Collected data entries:
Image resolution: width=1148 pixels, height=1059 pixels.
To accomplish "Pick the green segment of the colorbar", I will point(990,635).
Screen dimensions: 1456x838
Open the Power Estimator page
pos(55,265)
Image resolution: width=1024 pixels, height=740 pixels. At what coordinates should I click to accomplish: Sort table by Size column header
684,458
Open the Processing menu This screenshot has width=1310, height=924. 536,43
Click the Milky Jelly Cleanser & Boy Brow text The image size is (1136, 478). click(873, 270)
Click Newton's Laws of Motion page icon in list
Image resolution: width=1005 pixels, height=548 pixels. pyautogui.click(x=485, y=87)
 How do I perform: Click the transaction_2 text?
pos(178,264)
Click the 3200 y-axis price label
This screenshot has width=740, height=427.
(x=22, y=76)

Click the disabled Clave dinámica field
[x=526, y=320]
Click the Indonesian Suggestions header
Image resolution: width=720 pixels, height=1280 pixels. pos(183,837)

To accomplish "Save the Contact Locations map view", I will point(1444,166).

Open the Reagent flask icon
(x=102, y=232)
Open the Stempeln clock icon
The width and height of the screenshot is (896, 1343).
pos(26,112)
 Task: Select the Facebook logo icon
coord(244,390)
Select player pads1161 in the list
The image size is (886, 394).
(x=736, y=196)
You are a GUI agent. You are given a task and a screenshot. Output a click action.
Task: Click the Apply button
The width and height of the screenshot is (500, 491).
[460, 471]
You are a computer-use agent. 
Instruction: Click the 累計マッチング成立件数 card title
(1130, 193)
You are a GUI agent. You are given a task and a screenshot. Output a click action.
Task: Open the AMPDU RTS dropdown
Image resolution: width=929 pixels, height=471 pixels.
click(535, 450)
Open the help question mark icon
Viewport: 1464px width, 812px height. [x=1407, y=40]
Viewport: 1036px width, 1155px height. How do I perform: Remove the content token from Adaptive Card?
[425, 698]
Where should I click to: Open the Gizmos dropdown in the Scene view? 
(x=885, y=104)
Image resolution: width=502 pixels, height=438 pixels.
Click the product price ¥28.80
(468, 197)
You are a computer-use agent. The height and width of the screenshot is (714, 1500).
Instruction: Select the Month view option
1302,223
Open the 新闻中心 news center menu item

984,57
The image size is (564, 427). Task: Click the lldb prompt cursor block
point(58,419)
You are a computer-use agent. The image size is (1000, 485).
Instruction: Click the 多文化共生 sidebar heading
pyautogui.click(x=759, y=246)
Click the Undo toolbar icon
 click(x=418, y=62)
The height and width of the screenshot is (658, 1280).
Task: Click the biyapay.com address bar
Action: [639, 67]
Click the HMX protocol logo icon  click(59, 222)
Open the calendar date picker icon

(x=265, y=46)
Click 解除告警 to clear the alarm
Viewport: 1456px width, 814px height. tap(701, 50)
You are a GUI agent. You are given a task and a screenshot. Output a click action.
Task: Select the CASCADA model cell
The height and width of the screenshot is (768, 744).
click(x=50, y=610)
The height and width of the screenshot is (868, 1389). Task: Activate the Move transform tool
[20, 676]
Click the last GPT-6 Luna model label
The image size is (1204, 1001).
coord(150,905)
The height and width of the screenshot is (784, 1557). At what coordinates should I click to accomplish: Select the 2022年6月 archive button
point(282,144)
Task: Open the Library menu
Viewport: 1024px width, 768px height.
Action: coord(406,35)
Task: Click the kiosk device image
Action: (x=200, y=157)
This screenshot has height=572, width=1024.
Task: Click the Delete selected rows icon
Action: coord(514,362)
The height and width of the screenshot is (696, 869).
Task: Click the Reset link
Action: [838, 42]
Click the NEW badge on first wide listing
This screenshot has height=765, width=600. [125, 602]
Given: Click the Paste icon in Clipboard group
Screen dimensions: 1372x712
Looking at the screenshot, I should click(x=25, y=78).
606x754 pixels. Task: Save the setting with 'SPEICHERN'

[Required task]
Reproduce the lines above exactly, all of them from first to last.

[Output for this exercise]
Image resolution: width=1148 pixels, height=1059 pixels.
To accomplish "Pick the green segment of the colorbar", I will point(990,635).
Screen dimensions: 1456x838
Open the Power Estimator page
pos(55,265)
Image resolution: width=1024 pixels, height=740 pixels. At what coordinates should I click to accomplish: Sort table by Size column header
684,458
Open the Processing menu This screenshot has width=1310, height=924. 536,43
Click the Milky Jelly Cleanser & Boy Brow text The image size is (1136, 478). click(873, 270)
Click Newton's Laws of Motion page icon in list
Image resolution: width=1005 pixels, height=548 pixels. pyautogui.click(x=485, y=87)
 How do I perform: Click the transaction_2 text?
pos(178,264)
Click the 3200 y-axis price label
This screenshot has width=740, height=427.
(x=22, y=76)

Click the disabled Clave dinámica field
[x=526, y=320]
Click the Indonesian Suggestions header
Image resolution: width=720 pixels, height=1280 pixels. pos(183,837)

To accomplish "Save the Contact Locations map view", I will point(1444,166).

Open the Reagent flask icon
(x=102, y=232)
Open the Stempeln clock icon
The width and height of the screenshot is (896, 1343).
pos(26,112)
 Task: Select the Facebook logo icon
coord(244,390)
Select player pads1161 in the list
The image size is (886, 394).
(x=736, y=196)
You are a GUI agent. You are given a task and a screenshot. Output a click action.
Task: Click the Apply button
The width and height of the screenshot is (500, 491).
[460, 471]
You are a computer-use agent. 
Instruction: Click the 累計マッチング成立件数 card title
(1130, 193)
You are a GUI agent. You are given a task and a screenshot. Output a click action.
Task: Open the AMPDU RTS dropdown
Image resolution: width=929 pixels, height=471 pixels.
click(535, 450)
Open the help question mark icon
Viewport: 1464px width, 812px height. [x=1407, y=40]
Viewport: 1036px width, 1155px height. How do I perform: Remove the content token from Adaptive Card?
[425, 698]
Where should I click to: Open the Gizmos dropdown in the Scene view? 
(x=885, y=104)
Image resolution: width=502 pixels, height=438 pixels.
Click the product price ¥28.80
(468, 197)
You are a computer-use agent. The height and width of the screenshot is (714, 1500).
Instruction: Select the Month view option
1302,223
Open the 新闻中心 news center menu item

984,57
The image size is (564, 427). Task: Click the lldb prompt cursor block
point(58,419)
You are a computer-use agent. The image size is (1000, 485).
Instruction: Click the 多文化共生 sidebar heading
pyautogui.click(x=759, y=246)
Click the Undo toolbar icon
 click(x=418, y=62)
The height and width of the screenshot is (658, 1280).
Task: Click the biyapay.com address bar
Action: [639, 67]
Click the HMX protocol logo icon  click(59, 222)
Open the calendar date picker icon

(x=265, y=46)
Click 解除告警 to clear the alarm
Viewport: 1456px width, 814px height. tap(701, 50)
You are a GUI agent. You are given a task and a screenshot. Output a click action.
Task: Select the CASCADA model cell
The height and width of the screenshot is (768, 744).
click(x=50, y=610)
The height and width of the screenshot is (868, 1389). Task: Activate the Move transform tool
[20, 676]
Click the last GPT-6 Luna model label
The image size is (1204, 1001).
coord(150,905)
The height and width of the screenshot is (784, 1557). At what coordinates should I click to accomplish: Select the 2022年6月 archive button
point(282,144)
Task: Open the Library menu
Viewport: 1024px width, 768px height.
Action: coord(406,35)
Task: Click the kiosk device image
Action: (x=200, y=157)
This screenshot has height=572, width=1024.
Task: Click the Delete selected rows icon
Action: coord(514,362)
The height and width of the screenshot is (696, 869).
Task: Click the Reset link
Action: [838, 42]
Click the NEW badge on first wide listing
This screenshot has height=765, width=600. [125, 602]
Given: Click the Paste icon in Clipboard group
Screen dimensions: 1372x712
Looking at the screenshot, I should click(x=25, y=78).
606x754 pixels. Task: Save the setting with 'SPEICHERN'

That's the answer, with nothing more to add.